C on Singly linked lists

Linked lists are a way to store data with structures so that the programmer can automatically create a new place to store data whenever necessary. Specifically, the programmer writes a struct or class definition that contains variables holding information about something, and then has a pointer to a struct of its type. Each of these individual struct or classes in the list is commonly known as a node.


Think of it like a train. The programmer always stores the first node of the list. This would be the engine of the train. The pointer is the connector between cars of the train. Every time the train adds a car, it uses the connectors to add a new car. This is like a programmer using the keyword new to create a pointer to a new struct or class.

In memory it is often described as looking like this:
 
----------        ----------
- Data   -        - Data   -   
----------        ----------  
- Pointer- - - -> - Pointer- 
----------        ----------

The representation isn't completely accurate, but it will suffice for our purposes. Each of the big blocks is a struct (or class) that has a pointer to another one. Remember that the pointer only stores the memory location of something, it is not that thing, so the arrow goes to the next one. At the end, there is nothing for the pointer to point to, so it does not point to anything, it should be a null pointer or a dummy node to prevent it from accidentally pointing to a totally arbitrary and random location in memory (which is very bad).

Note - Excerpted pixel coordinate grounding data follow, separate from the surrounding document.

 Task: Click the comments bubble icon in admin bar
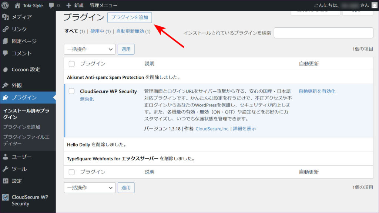pyautogui.click(x=52, y=6)
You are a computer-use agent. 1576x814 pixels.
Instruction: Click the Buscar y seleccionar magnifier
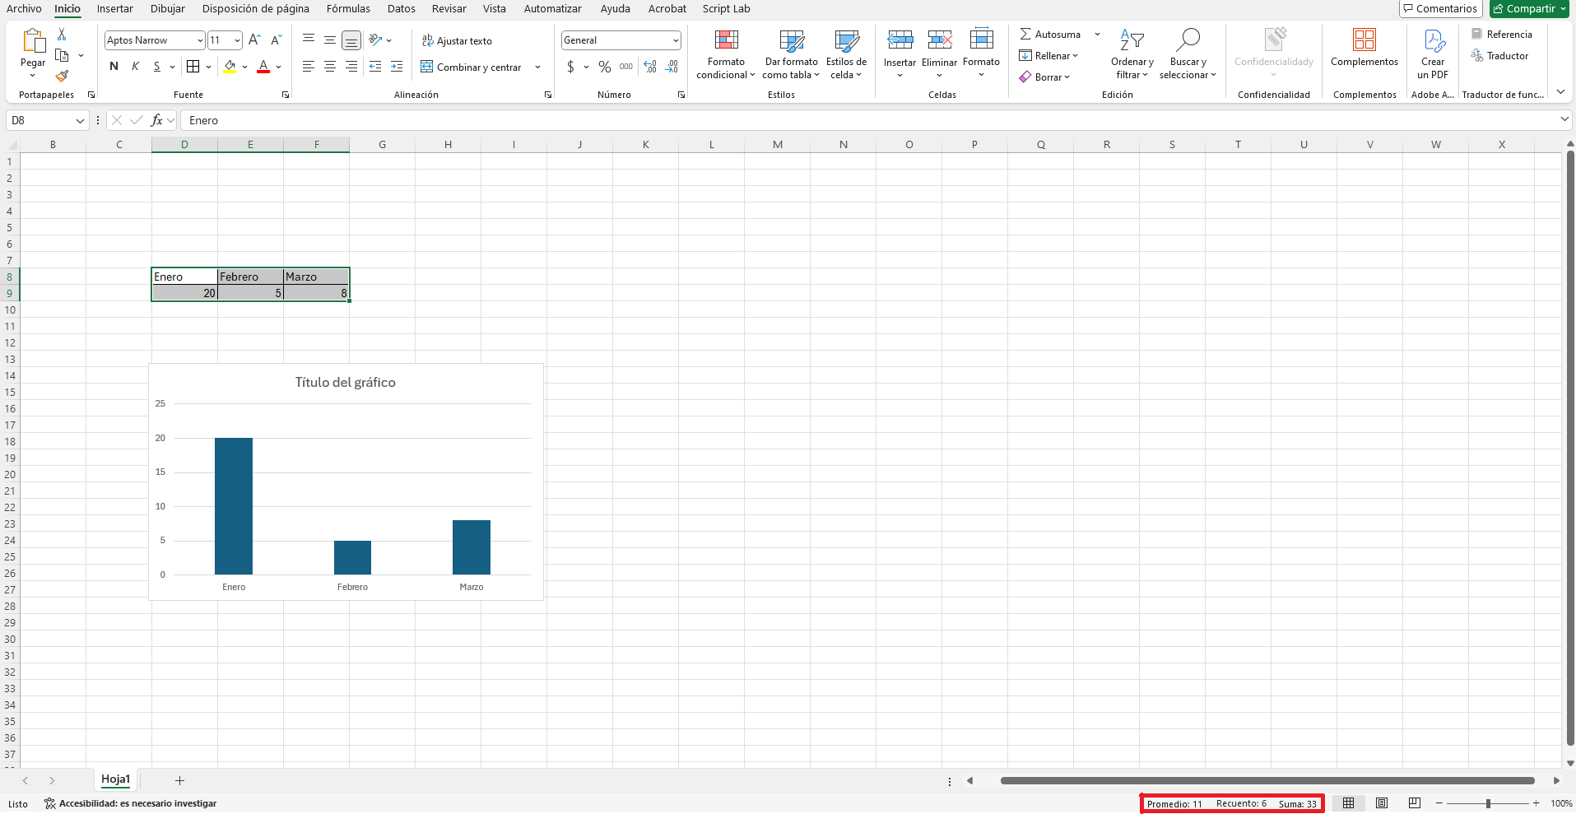click(1188, 40)
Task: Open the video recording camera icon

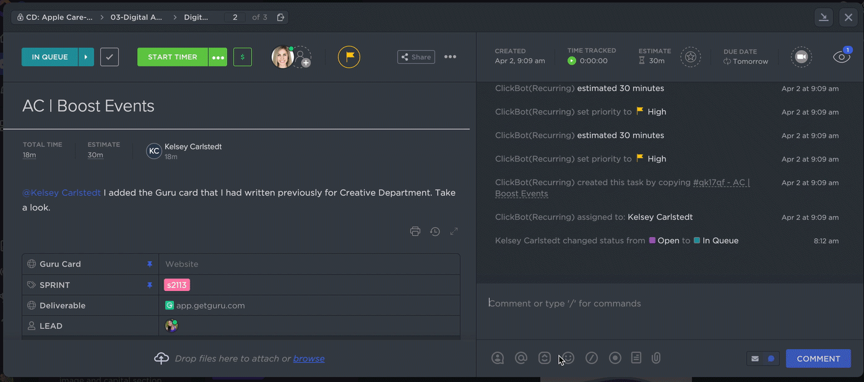Action: pyautogui.click(x=801, y=57)
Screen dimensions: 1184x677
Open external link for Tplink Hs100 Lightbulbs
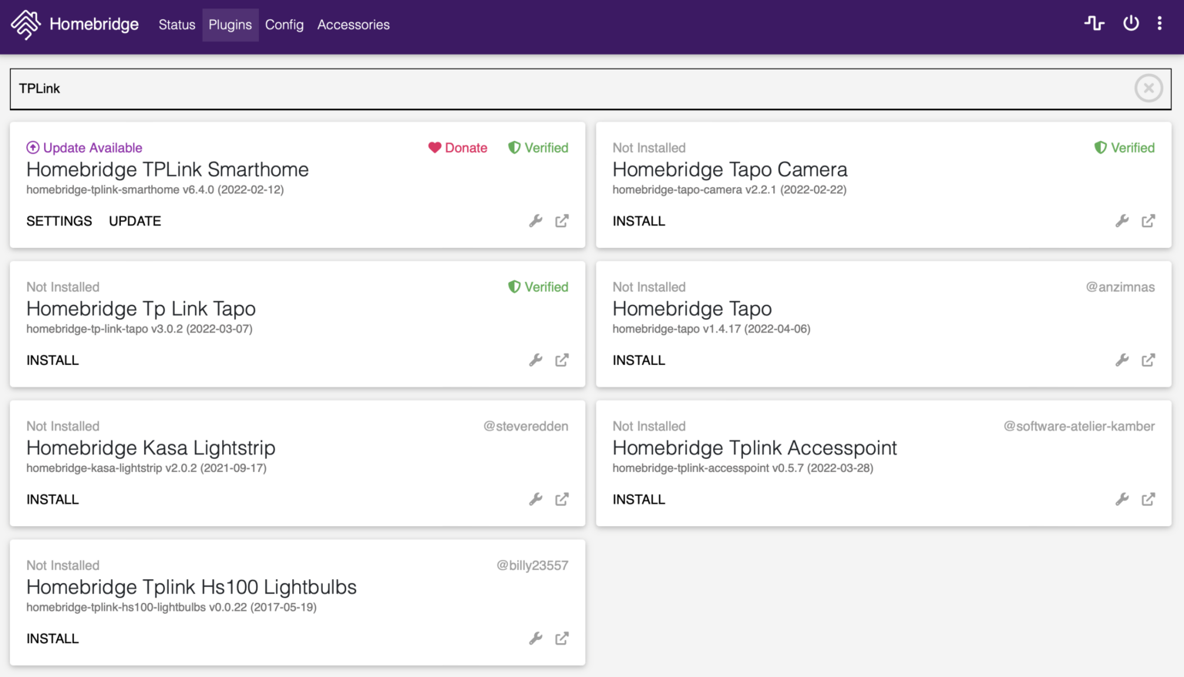click(562, 638)
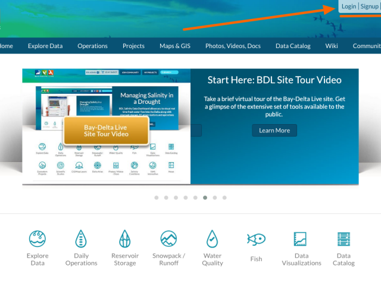381x285 pixels.
Task: Open the Data Catalog icon
Action: tap(343, 239)
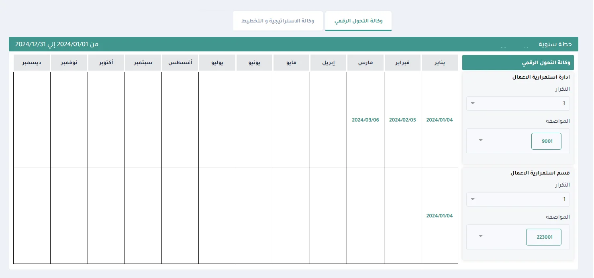
Task: Click the ادارة استمرارية الاعمال section title
Action: [541, 77]
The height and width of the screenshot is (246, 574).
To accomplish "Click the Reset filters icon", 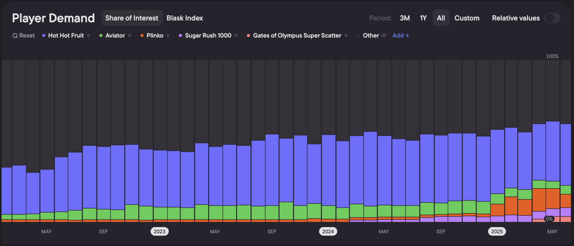I will coord(15,36).
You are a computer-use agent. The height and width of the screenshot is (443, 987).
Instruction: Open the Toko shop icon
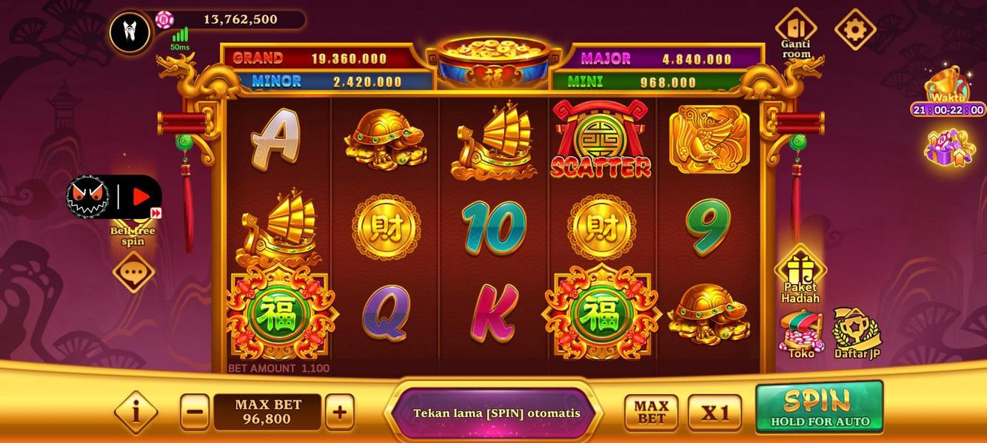pyautogui.click(x=801, y=335)
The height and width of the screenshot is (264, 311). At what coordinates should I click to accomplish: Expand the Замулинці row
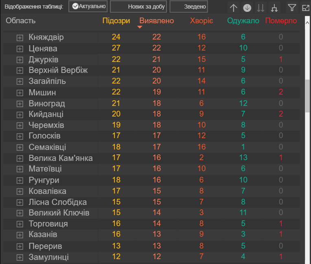click(x=19, y=257)
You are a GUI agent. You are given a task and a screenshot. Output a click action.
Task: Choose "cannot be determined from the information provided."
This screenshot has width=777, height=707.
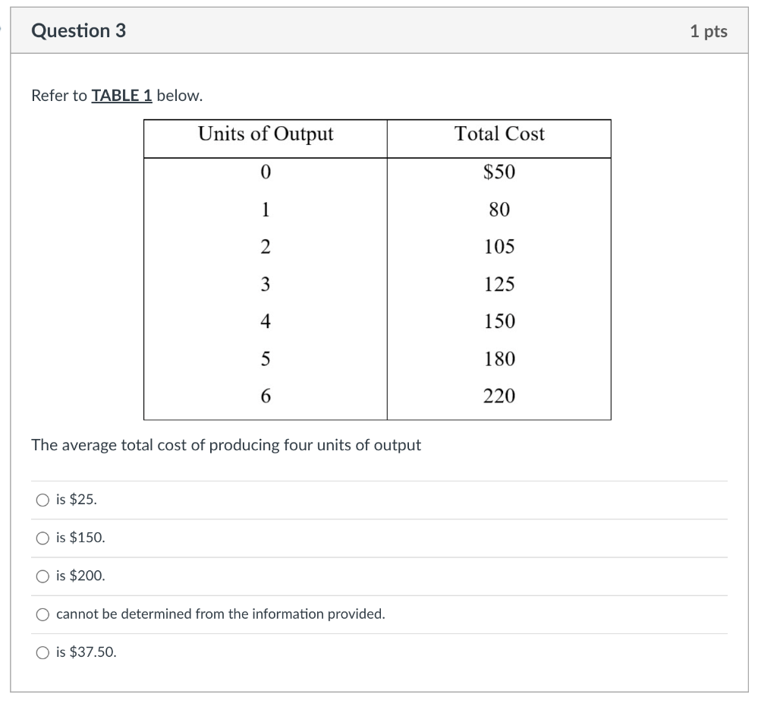43,614
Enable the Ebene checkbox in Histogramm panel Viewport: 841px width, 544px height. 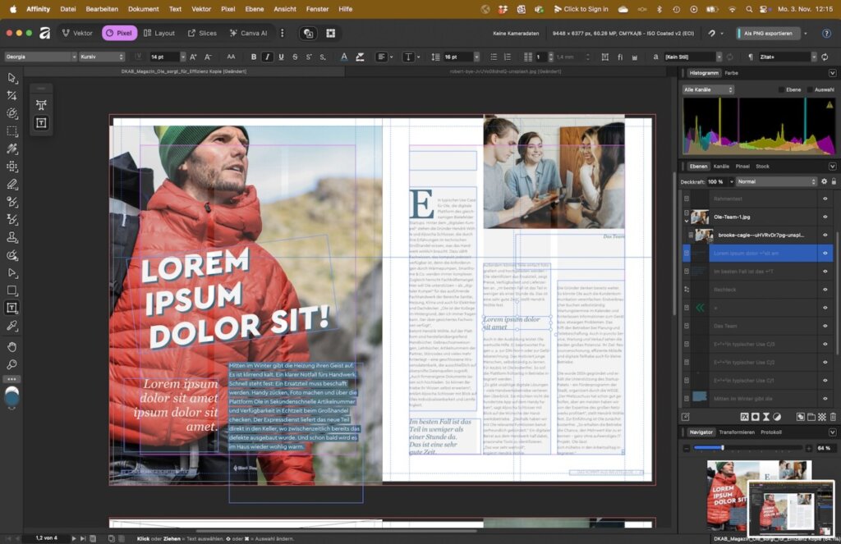[x=784, y=89]
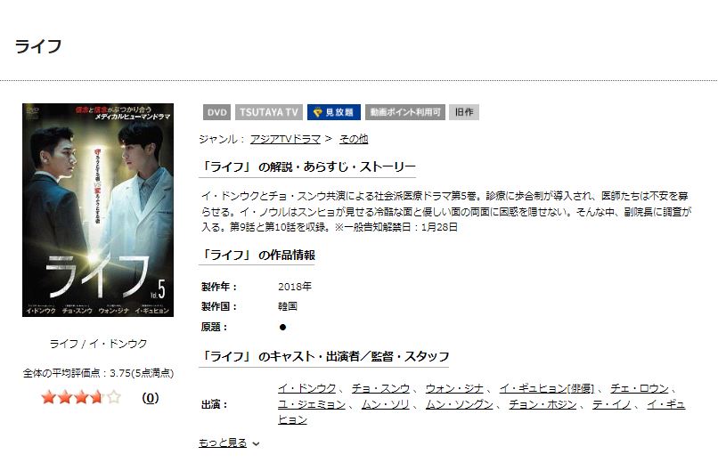The image size is (718, 471).
Task: Open cast member チェ・ロウン link
Action: (640, 388)
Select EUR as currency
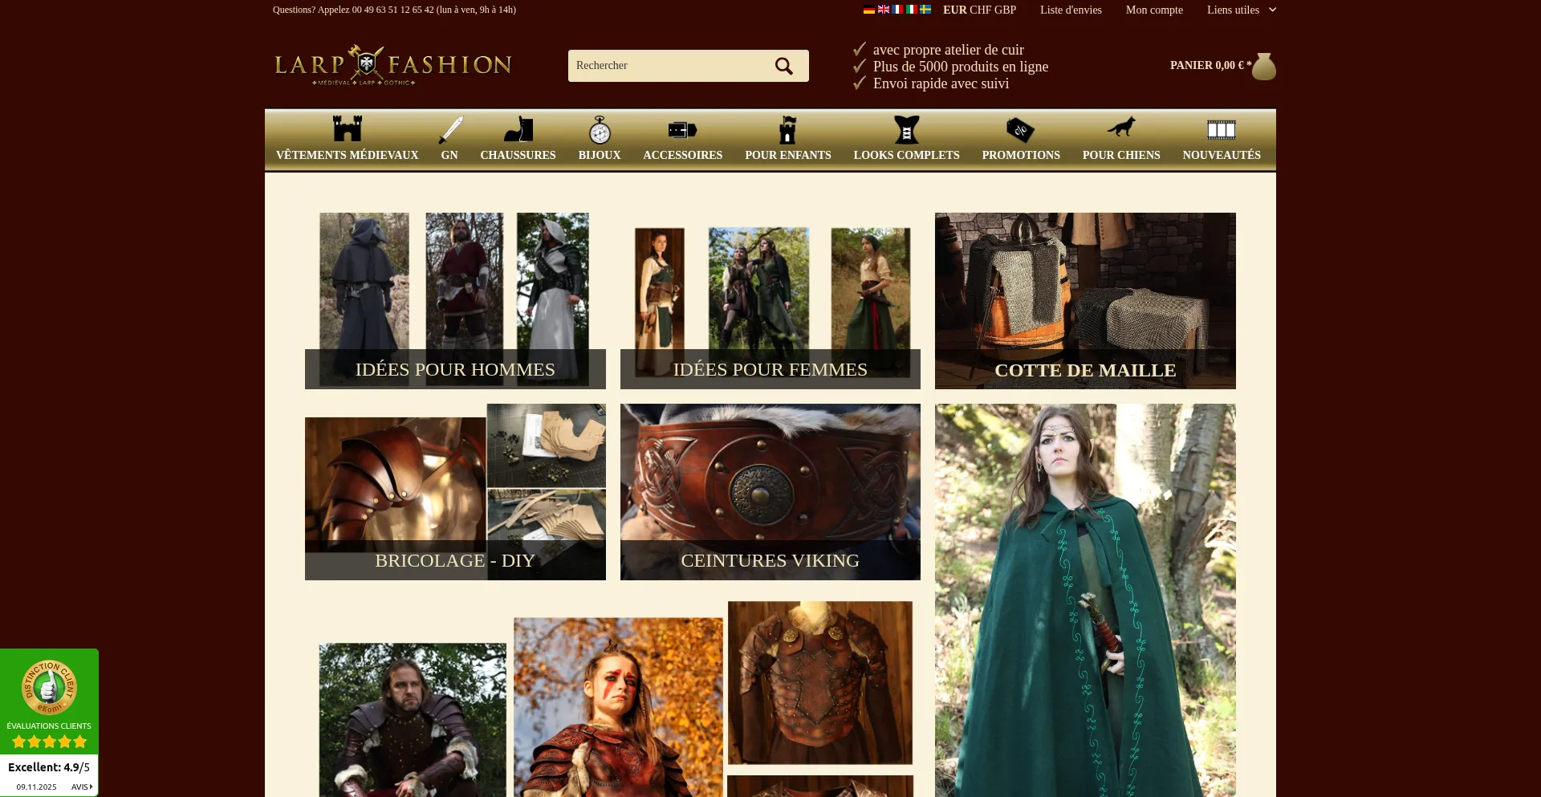1541x797 pixels. coord(954,10)
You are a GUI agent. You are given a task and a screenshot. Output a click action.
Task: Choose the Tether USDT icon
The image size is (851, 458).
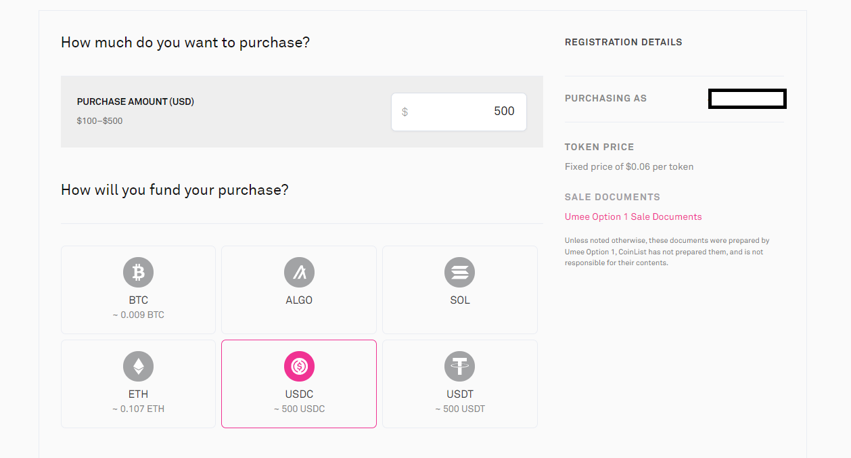(460, 367)
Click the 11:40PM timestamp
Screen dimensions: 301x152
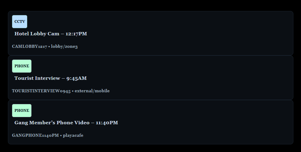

So far we know what the node struct should look like:
 
struct node {
  int x;
  node *next;
};

int main()
{
  node *root;      // This will be the unchanging first node

  root = new node; // Now root points to a node struct
  root->next = 0;  // The node root points to has its next pointer
                   //  set equal to a null pointer
  root->x = 5;     // By using the -> operator, you can modify the node
                   //  a pointer (root in this case) points to.
}

This so far is not very useful for doing anything. It is necessary to understand how to traverse (go through) the linked list before going further.

Think back to the train. Lets imagine a conductor who can only enter the train through the engine, and can walk through the train down the line as long as the connector connects to another car. This is how the program will traverse the linked list. The conductor will be a pointer to node, and it will first point to root, and then, if the root's pointer to the next node is pointing to something, the "conductor" (not a technical term) will be set to point to the next node. In this fashion, the list can be traversed. Now, as long as there is a pointer to something, the traversal will continue. Once it reaches a null pointer (or dummy node), meaning there are no more nodes (train cars) then it will be at the end of the list, and a new node can subsequently be added if so desired.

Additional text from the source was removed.